BEGIN ENTRIES SHOWN
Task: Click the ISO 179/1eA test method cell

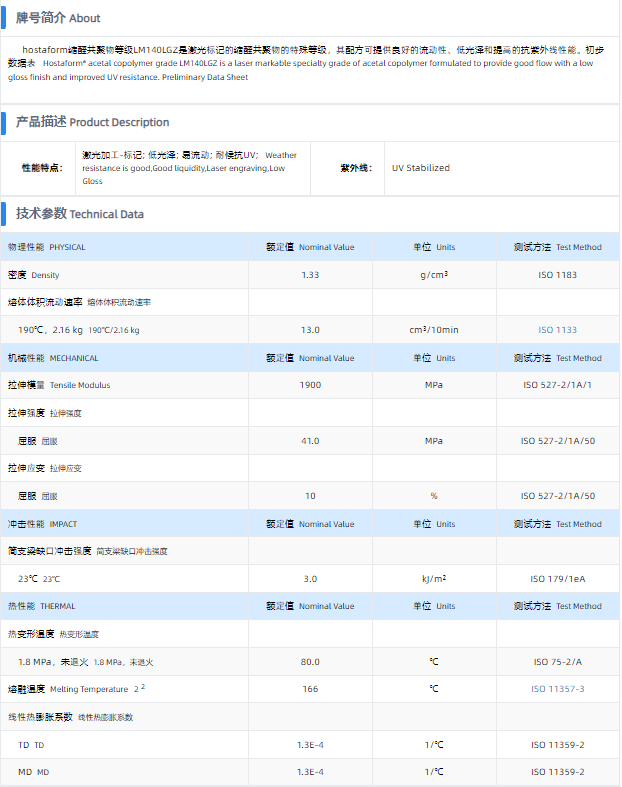Action: click(x=558, y=579)
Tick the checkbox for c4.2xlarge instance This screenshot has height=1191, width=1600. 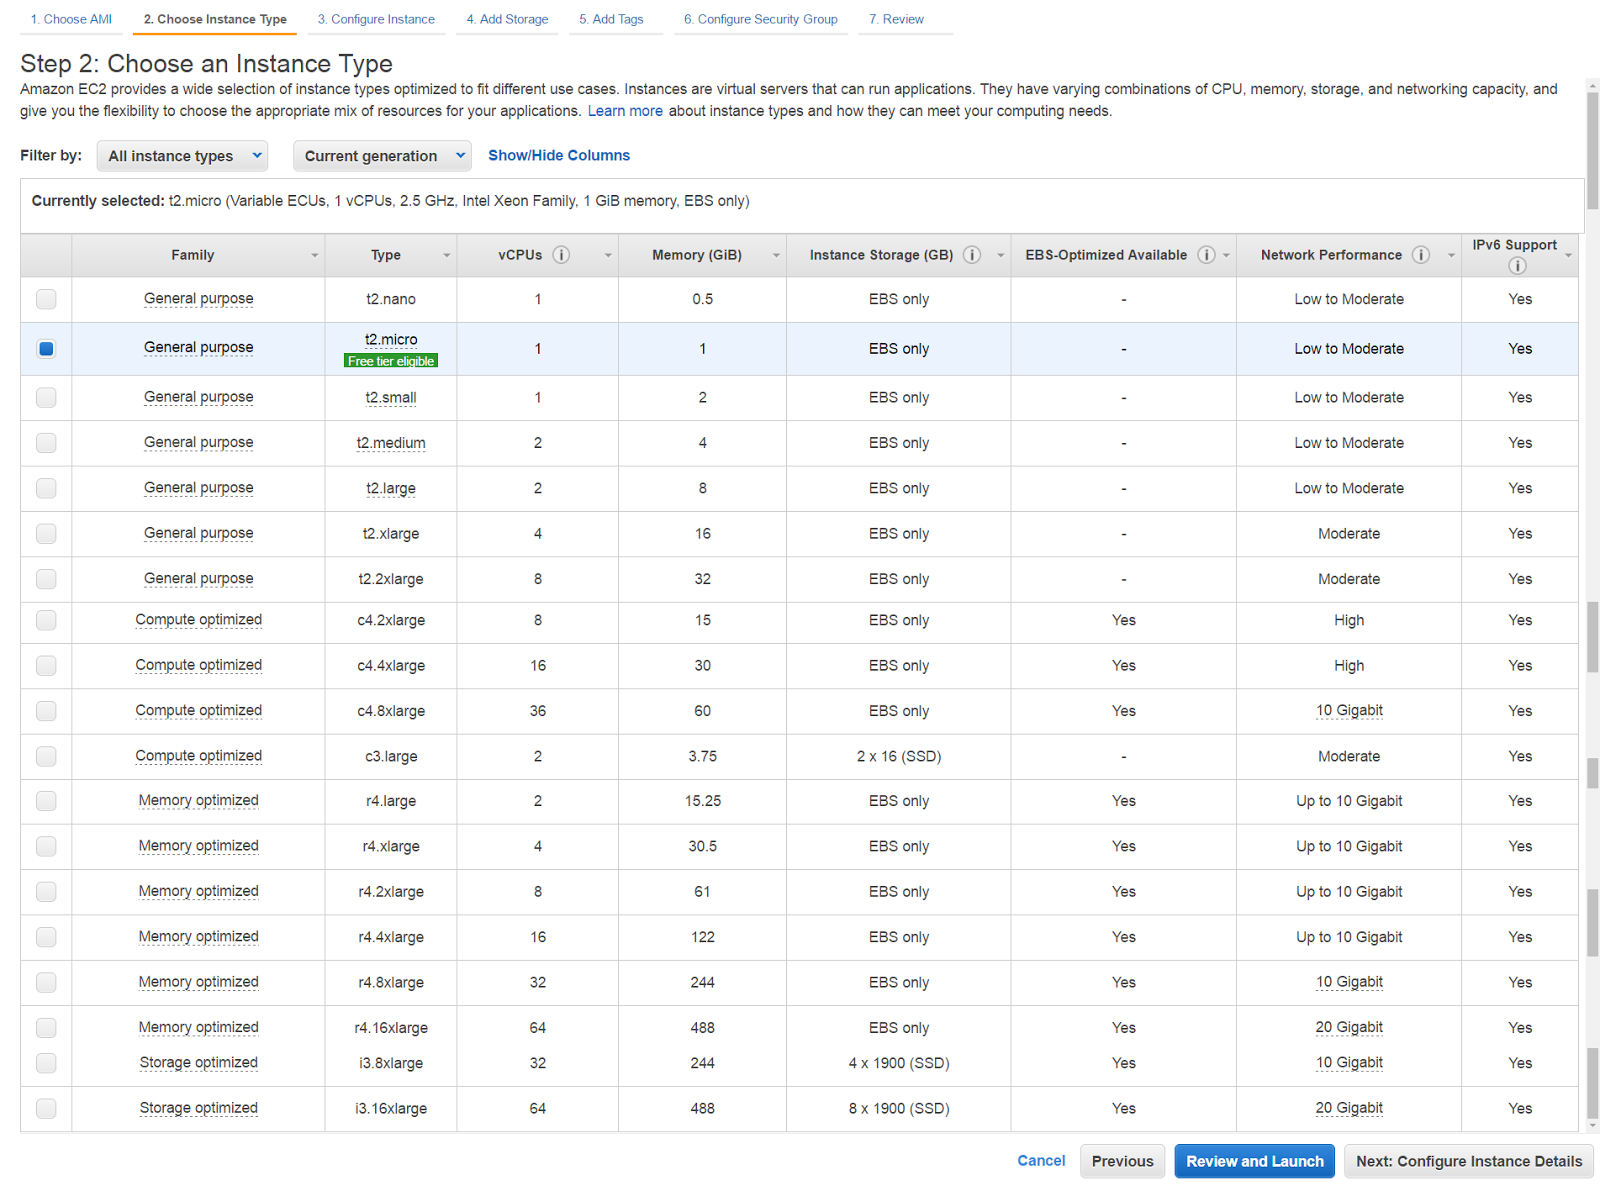(x=46, y=620)
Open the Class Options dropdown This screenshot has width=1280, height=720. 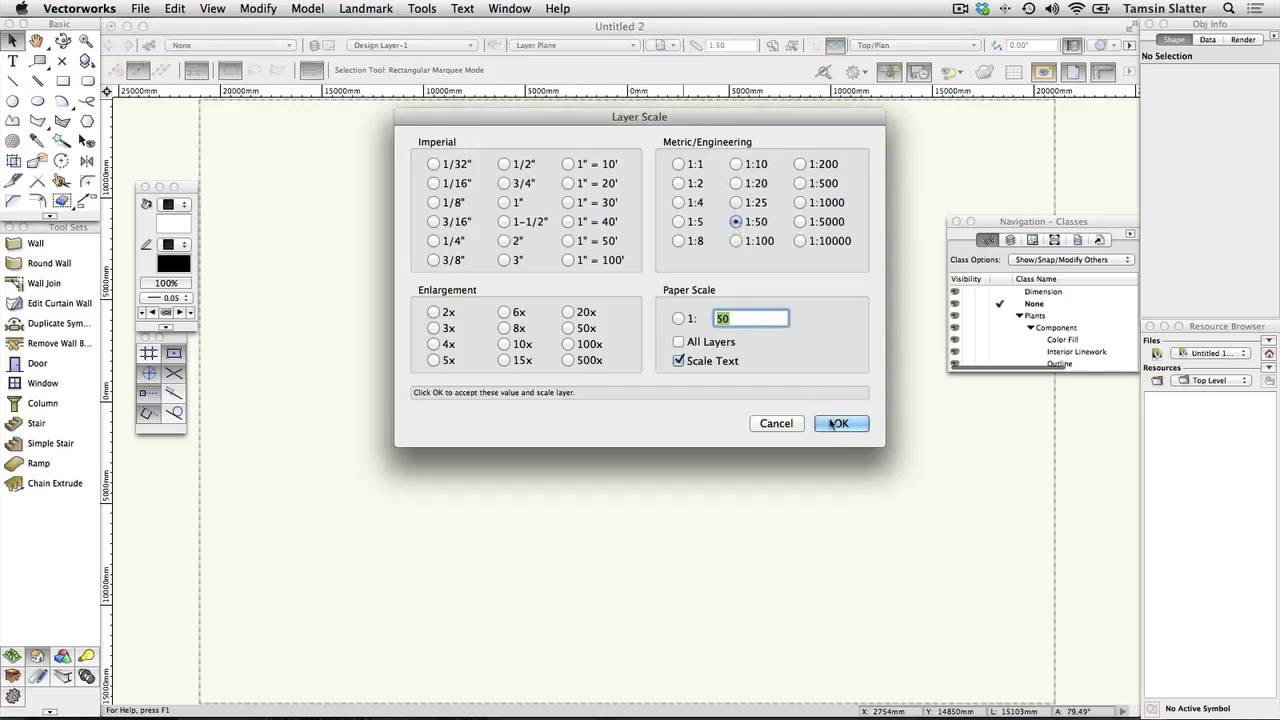click(x=1072, y=260)
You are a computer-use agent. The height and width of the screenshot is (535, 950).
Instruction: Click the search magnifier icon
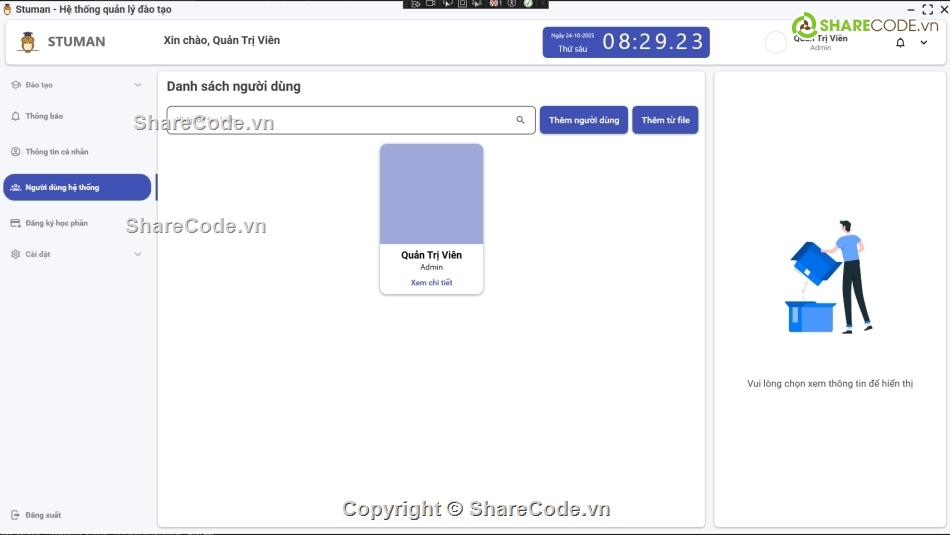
END ENTRIES SHOWN
*EXERCISE AIM*.
Could you return each line, unchanged, from the line containing "You are a computer-use" through the last line of the entries above, leaving out the pictures?

*THE COMPLETED TASK*.
You are a computer-use agent. The height and width of the screenshot is (535, 950).
Instruction: Click the search magnifier icon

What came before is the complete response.